The commenter-identified purpose of this finer grained analysis is puzzling to me: To argue against a generalization (showing data by state) with a different generalization (that liberals live in cities and conservatives in the country) is not logical. There are conservatives in cities, and there are liberals that live in the country. Since gun control laws are generally enacted on a state, not county, level, adding county level information is not necessarily clarifying unless one wanted to look at trends within a state. While looking at county level data might eliminate some of the urban bias commenters were concerned with, it will not account for the non-urban bias: it is less likely that violent deaths by gun will occur if there is no one around to shoot. Looking at state level data may therefore be more desirable since both biases are included and can generally balance each other out, plus the data follows the same boundaries as the laws, making it the least arbitrary.

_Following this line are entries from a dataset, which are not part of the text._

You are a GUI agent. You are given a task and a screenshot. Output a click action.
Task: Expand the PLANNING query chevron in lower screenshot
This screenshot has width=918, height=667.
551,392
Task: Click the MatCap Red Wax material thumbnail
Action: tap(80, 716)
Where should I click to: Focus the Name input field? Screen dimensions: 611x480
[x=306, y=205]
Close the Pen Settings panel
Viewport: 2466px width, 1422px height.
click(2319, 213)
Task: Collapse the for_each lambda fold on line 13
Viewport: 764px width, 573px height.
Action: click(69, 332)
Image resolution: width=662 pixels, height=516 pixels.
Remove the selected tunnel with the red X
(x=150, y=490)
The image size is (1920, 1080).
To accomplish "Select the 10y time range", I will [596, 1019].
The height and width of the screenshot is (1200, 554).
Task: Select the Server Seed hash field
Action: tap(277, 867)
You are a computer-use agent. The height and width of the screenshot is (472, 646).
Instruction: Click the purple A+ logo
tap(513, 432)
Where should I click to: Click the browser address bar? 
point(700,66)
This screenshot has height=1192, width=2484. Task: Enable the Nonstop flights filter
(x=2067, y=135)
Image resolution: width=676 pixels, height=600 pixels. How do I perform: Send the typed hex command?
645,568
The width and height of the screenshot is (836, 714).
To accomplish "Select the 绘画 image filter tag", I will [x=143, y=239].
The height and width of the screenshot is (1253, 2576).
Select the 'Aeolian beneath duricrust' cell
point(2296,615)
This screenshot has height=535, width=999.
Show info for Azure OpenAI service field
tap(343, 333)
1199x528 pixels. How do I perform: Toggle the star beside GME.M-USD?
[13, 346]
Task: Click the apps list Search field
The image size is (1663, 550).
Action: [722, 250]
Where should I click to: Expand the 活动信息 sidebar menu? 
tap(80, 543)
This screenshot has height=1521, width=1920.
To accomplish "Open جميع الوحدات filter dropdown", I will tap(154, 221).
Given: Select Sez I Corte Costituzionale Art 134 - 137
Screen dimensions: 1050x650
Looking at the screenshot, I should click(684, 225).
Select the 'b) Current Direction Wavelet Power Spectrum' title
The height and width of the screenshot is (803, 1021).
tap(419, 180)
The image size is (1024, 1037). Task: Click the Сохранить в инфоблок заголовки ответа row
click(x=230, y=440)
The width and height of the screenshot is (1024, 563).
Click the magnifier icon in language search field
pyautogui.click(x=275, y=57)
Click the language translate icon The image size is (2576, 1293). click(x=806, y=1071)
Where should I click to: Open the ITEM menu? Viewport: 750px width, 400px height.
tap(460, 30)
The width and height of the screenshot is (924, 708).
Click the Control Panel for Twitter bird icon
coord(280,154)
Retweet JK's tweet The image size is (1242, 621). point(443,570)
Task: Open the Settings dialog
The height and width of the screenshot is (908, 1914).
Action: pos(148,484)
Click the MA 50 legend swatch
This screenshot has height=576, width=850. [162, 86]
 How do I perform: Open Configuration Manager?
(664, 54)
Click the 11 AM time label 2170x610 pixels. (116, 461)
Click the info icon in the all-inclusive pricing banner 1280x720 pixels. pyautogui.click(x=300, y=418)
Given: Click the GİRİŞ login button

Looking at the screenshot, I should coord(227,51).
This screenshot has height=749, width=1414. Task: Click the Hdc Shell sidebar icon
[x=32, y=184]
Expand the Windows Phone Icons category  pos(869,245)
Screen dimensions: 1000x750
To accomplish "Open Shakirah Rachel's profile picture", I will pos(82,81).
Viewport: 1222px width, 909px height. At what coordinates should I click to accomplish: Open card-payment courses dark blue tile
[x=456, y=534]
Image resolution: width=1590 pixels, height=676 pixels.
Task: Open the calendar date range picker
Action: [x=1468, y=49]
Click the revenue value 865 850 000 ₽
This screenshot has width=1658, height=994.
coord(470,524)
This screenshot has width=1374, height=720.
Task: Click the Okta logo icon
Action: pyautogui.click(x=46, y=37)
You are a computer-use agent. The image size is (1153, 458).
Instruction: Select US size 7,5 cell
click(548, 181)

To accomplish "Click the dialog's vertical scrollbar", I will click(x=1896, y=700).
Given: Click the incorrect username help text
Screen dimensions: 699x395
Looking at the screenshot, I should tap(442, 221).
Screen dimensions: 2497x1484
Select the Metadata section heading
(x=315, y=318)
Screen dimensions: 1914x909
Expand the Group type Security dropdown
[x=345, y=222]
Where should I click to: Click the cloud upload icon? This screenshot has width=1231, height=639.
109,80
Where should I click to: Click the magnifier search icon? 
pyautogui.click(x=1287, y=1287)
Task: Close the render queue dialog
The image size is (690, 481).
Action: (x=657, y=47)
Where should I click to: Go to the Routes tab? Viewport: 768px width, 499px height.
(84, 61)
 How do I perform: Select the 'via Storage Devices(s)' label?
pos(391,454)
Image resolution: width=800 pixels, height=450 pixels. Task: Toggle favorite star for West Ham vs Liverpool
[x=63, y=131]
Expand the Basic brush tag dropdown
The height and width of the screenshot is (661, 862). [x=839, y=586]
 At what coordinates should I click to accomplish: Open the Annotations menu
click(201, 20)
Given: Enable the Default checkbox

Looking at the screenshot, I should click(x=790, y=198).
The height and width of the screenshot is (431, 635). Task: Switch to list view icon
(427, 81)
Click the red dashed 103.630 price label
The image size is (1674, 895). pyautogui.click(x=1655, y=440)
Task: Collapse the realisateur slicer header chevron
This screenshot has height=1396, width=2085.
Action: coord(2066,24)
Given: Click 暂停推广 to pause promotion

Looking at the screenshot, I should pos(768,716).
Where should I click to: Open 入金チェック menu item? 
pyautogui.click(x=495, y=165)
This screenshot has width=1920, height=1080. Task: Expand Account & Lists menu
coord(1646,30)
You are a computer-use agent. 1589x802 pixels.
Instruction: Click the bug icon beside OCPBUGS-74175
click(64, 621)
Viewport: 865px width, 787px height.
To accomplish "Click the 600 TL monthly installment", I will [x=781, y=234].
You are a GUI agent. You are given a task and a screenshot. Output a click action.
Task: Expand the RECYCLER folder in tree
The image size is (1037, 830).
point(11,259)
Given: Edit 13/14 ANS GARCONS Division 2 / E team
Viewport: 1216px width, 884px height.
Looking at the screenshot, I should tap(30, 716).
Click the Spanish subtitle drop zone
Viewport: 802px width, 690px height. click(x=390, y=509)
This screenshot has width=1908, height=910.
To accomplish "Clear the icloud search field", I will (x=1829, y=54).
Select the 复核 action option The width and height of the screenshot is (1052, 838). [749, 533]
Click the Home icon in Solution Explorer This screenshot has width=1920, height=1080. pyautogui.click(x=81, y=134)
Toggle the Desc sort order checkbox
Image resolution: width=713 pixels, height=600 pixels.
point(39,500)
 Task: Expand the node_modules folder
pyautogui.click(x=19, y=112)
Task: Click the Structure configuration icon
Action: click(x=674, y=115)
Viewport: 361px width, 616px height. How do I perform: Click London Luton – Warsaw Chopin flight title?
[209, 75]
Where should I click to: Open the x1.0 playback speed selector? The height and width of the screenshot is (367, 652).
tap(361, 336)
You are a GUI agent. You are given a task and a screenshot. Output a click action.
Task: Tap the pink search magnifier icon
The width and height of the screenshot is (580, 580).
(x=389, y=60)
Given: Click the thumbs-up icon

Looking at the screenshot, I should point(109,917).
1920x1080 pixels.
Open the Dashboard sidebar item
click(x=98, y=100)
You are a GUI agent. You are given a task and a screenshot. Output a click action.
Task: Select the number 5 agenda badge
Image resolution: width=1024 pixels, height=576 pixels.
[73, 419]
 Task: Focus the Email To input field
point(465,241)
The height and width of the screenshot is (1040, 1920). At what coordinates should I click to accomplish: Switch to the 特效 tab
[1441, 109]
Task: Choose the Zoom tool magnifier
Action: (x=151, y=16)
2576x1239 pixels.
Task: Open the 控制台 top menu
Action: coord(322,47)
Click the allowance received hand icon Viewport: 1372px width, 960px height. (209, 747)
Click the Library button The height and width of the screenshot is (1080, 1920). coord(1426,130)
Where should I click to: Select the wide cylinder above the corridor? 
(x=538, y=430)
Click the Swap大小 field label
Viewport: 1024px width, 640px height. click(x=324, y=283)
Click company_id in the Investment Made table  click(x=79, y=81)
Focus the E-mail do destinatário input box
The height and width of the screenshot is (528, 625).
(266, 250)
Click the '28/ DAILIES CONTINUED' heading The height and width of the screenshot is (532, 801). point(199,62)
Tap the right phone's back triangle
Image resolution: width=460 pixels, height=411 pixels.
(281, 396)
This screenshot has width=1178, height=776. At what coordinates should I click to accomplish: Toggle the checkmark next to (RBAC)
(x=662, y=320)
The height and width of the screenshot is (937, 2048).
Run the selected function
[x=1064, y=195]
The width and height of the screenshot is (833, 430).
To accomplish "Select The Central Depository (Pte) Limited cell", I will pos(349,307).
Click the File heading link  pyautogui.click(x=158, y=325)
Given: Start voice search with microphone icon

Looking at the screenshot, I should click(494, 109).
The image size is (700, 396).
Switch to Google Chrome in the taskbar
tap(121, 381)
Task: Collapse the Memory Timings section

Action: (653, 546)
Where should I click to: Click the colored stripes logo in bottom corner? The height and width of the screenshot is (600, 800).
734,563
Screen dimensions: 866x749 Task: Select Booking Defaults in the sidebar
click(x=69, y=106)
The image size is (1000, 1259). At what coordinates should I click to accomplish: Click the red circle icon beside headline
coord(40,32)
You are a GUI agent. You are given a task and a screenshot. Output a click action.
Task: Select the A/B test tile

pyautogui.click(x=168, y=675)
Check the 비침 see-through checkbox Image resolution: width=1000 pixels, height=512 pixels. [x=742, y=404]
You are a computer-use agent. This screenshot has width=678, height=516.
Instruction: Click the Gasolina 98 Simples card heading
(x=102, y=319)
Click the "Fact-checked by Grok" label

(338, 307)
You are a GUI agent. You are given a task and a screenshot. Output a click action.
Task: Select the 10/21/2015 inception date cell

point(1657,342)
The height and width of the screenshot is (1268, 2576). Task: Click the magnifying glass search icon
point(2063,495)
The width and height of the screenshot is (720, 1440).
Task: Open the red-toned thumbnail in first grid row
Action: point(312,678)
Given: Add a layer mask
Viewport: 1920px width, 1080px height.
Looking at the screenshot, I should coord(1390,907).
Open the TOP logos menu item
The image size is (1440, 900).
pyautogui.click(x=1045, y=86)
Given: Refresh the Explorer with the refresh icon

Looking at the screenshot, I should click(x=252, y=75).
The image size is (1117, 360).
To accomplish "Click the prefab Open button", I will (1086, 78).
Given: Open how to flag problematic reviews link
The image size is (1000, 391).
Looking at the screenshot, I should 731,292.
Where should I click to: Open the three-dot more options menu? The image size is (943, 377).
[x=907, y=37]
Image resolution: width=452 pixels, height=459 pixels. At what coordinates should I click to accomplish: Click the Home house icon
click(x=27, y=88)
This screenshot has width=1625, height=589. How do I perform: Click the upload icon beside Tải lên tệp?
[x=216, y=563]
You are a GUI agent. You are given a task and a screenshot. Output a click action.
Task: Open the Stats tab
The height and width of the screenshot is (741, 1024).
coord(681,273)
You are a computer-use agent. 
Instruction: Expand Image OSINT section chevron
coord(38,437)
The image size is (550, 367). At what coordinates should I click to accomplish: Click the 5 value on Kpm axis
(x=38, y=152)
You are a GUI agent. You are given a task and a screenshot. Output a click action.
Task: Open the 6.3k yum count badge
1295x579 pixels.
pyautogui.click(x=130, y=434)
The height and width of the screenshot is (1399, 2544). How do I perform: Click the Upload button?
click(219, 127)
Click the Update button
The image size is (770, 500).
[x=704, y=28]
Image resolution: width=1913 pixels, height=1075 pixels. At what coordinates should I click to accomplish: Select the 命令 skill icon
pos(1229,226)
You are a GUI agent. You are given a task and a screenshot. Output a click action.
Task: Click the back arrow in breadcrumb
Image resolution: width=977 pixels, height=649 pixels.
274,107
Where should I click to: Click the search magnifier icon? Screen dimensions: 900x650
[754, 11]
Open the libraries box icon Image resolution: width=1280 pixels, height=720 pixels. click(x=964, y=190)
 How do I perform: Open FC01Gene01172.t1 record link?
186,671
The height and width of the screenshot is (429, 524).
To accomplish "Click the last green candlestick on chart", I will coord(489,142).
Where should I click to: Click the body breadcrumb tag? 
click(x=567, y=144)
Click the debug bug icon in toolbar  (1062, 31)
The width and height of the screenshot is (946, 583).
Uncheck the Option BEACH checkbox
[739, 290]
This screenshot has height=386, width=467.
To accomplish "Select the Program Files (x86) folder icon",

Sociology is hard because it is not mathematically straightforward in a scientific way like Newtonian physics is: there are just too many variables when it comes to humans. So when reading these types of articles, one should take it for what it is, a general picture of general trends and tendencies that need further analysis to really be understood. When taken with more in-depth studies, there is a limited role for this type of information to play in policy development. That does not make this or similar articles useless, it makes them starting points for asking questions and further studies, which is certainly extremely valuable.
As a final note, hands down the most striking thing about this data was that they did not test for correlation to gun ownership. Which might seem overly obvious, but, hey, it is usually the most obvious things that make the most sense.